Nothing / was happenings. Everything was happening. Life / was a stone, grinding and sharpening – Raymond Carver – All of US, 1996 p150

Poetic language is always a foreign language – Svetlana Boym (The Future of Nostalgia 2001 p290

From the Journals (#1 – January 17, 2007 – The Royal Ground, San Francisco – Fillmore and California)

They were discussing a business venture that involved graft, corruption and exploitation in a third world country. It sounded sleazy to me. It sounded like they thought it was sleazy too. But a business opportunity is a business opportunity and they talked of admiration of the beauty of the scheme. They talked how a wise entrepreneur could get his equity out along with a promised profit in a very short time. They talked of how this promoter was really sharp - a real role model. Sleazyness is rarely a hindrance in money making. There was more talk about junior trustees, IPOs, overseeing first deals and how they were going to do some good deeds with their business degrees. They were now discussing nonprofits, CEOs and doing good in the world - “I want to care about someone. For that scale in the world some compromise is necessary. I just don’t like that he needs this platform…”

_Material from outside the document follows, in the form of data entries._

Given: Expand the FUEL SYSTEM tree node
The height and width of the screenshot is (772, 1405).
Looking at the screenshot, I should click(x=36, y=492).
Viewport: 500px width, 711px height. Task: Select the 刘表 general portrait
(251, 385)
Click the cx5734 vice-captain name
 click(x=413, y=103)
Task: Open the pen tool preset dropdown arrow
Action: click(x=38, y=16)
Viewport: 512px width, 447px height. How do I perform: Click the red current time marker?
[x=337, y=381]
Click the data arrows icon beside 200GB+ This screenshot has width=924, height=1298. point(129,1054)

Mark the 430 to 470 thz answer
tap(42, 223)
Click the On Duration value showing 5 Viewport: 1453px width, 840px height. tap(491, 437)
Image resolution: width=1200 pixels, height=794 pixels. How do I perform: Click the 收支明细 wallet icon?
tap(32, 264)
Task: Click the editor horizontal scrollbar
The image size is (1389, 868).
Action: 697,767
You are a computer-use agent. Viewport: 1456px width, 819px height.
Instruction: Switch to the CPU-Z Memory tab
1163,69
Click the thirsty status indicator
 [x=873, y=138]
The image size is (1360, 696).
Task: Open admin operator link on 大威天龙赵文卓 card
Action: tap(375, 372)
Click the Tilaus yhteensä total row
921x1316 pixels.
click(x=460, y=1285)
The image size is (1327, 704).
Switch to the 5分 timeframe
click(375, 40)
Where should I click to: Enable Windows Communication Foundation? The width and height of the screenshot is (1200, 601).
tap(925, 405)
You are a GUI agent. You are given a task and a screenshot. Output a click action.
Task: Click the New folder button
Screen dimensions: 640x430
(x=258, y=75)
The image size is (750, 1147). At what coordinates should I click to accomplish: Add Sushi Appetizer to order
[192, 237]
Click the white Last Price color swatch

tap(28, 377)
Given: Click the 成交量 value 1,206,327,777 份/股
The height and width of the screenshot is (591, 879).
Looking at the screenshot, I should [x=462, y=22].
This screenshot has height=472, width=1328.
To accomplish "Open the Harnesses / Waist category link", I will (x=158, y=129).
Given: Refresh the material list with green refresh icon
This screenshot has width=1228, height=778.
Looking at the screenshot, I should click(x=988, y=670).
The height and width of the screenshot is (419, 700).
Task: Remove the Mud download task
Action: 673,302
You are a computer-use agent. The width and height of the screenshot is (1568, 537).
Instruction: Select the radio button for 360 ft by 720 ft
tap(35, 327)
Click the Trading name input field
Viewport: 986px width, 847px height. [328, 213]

When he was going for his MBA he had a roommate in Law school. They are discussing jobs and firms of which they had a common knowledge. They talked of friends that are now attorneys. Talking are about taking on the ‘skin’ of a role and becoming comfortable with it. They are talking about getting some ‘real’ responsibility , right out of college - going with the Justice Department perhaps. They were talking about how ‘real” responsibility helped you mature and become ‘comfortable’ in the professional world. “I did a deal by my second year, a relativity small deal. I had a senior partner form Simpson and a senior associate on the team. The Associated was a girl in her second year out of law school. She had probably just passed the bar. By this time I had done enough deals to know in thirty minutes what it was that we needed to discuss. She was not in a position to advise us. She was in a position to go to a database. To be worth anything you have to be trained. I have learned enough in business to know all the law I need to know to do a transaction. You’ve got to identify issues. I wouldn’t benefit from law school. It doesn’t get you a job. Doesn’t prepare you. It doesn’t get you the job.

Having once written something down it is always available for an act of bricollage. It is then real. It has a life. It becomes a thing. It can be grasped. It can be exploited (you are its owner). It can be messaged and reworked. It can be transformed into a new context. It is a building block that once the old building has been torn down can be reused; it’s a brick from a burned out building that can be salvaged and made to function again. Or maybe not.

Linda says that the red headed lady pounding the table was praying. She must have been a ‘Holly Roller’ , I replied




Café Fiore - Market St in the Castro – Having breakfast - Sitting in a sunny corner – lots of couples – all kinds – some singles like me – only one child - “Good morning - How are you? - Good - That’s what we like to hear - Larger than life, Charlie - Hello - How you doing - Good morning - Thank you - Good morning, How are you?” Later at the Library I advise a man, newly homeless, looking for Orwell’s Down and Out (which happens to be checked out) to try Road to Wiggen Pier instead - Its about poverty and the smell of the poor. Its similar to ‘Down and Out’” and he tells me his story.